Cette évolution est due à des contre-mesures opportunes pour un air plus pur. Les exploitants de centrales électriques au charbon ont dû installer des filtres, l’essence au plomb a été interdite et les voitures fonctionnent depuis lors avec des pots catalytiques.

Un mix énergétique toujours plus vert

Alors que, les clients privés des services énergétiques tirent 100 % de leur électricité des énergies renouvelables, depuis 1999, la part de l’énergie verte augmente, également, dans le mix énergétique national.

Un kilowattheure sur trois consommé dans ce pays en 2015 provenait de centrales éoliennes, solaires, hydroélectriques et bioénergétiques, selon les calculs du groupe de réflexion sur l’énergie Agora. Au niveau mondial, l’électricité verte représente actuellement environ 20 % et, selon l’Agence internationale de l’énergie (AIE), elle pourrait atteindre 60 % d’ici 2040.

Recyclage top

Dans presque aucun autre pays, le tri des déchets n’est pris aussi au sérieux qu’en Allemagne. Cela paie. Le taux de recyclage, par rapport au volume total des déchets, est actuellement légèrement inférieur à 70 % (source : Office fédéral de la statistique).
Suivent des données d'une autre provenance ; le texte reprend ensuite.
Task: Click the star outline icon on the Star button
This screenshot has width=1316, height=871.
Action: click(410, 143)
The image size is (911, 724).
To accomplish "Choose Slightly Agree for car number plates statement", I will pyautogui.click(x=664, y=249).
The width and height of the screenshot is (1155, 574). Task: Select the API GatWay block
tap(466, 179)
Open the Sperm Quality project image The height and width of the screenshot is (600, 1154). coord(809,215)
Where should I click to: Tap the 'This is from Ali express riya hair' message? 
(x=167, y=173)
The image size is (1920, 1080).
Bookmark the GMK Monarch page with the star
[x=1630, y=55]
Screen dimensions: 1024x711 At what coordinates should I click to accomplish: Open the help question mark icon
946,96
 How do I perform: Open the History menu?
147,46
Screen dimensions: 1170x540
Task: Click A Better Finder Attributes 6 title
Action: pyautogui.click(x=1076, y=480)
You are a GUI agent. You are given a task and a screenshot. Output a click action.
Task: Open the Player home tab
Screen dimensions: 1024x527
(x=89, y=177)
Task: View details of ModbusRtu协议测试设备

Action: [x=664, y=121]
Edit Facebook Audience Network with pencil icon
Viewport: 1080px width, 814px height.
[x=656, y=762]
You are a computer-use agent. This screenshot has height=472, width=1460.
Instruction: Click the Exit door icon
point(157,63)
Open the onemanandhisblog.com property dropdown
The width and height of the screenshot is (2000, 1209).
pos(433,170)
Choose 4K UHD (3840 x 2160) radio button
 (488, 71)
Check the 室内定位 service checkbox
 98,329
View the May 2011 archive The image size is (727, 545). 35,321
L’Allemagne occupe, ainsi, une position de leader mondial et améliore son bilan environnemental de plusieurs manières.

Parce que le recyclage permet non seulement de réduire la quantité de déchets, mais aussi d’économiser de l’énergie et des matières premières. Le verre, par exemple, peut être refondu à l’infini. Chaque nouvelle bouteille est constituée en moyenne d’environ 60 % de calcin.

Combattre la manie des bagages

Avec des paysannes, des classes d’école, des associations et des particuliers, « Energiedienst » a fait venir les « Morsbags » en Bade du Sud en avril. Derrière eux se trouvent des sacs en tissu cousu, qui portent tous le label officiel « Morsbags ».

« Energiedienst » a déjà donné 4 500 de ces patchs. S’ils sont tous utilisés, l’environnement sera épargné par plus de 300 000 sacs en plastique.

Mais il n’y a pas que le mouvement « Morsbags », les pays de l’UE luttent, également, contre la manie des sacs et se sont engagés à réduire leur consommation à 40 sacs par habitant et par an, d’ici 2026.

Soit dit en passant, les Européens ne montrent pas la voie avec leurs ambitions. En Mauritanie et au Bangladesh, les sacs en plastique sont interdits depuis des années.

La couche d’ozone se rétablit

Les chlorofluorocarbures (CFC) ont longtemps été considérés comme le propulseur idéal pour les bombes aérosols et le réfrigérant optimal pour les réfrigérateurs ; jusqu’à ce que l’on découvre que ce produit chimique détruit la couche d’ozone.

Le trou dans le filtre protecteur vital était le problème environnemental le plus urgent dans les années 1980. En attendant, la couche d’ozone se reconstitue. Un rapport des Nations unies prévoit qu’au milieu du 21e siècle, les valeurs de 1980 pourraient être à nouveau atteintes.

Cela est principalement dû au protocole de Montréal, un traité contraignant en vertu du droit international qui est entré en vigueur en 1989 et qui a interdit la mise sur le marché de produits chimiques appauvrissant la couche d’ozone. À ce jour, l’accord est considéré comme l’une des plus grandes réussites de la politique environnementale internationale.

Loin du pétrole

Le trafic routier reste le point de friction sur la route d’un avenir vert. Sa consommation d’énergie a augmenté de 44 % depuis 1990. En Chine et aux États-Unis, les plus grands émetteurs de CO2 au monde, les ventes de voitures électriques sont, aujourd’hui, en plein essor.

L’Allemagne, en revanche, est encore loin de l’objectif du gouvernement de mettre au moins un million de voitures électriques sur les routes d’ici 2020. Dans la région, le « CarSharing » avec voitures électriques offre une option pour tous ceux pour qui une voiture électrique propre ne vaut pas encore la peine.

Car même si la plupart des gens peuvent s’entendre sur la devise « loin du pétrole », la politique et les entreprises sont avant tout appelées à créer des alternatives adaptées à l’usage quotidien. Un signal mondial décisif a été donné fin 2015 par le traité de Paris.

L’accord sur le climat pourrait amorcer la renonciation complète aux énergies fossiles ; un tournant sur la voie d’une nouvelle politique énergétique.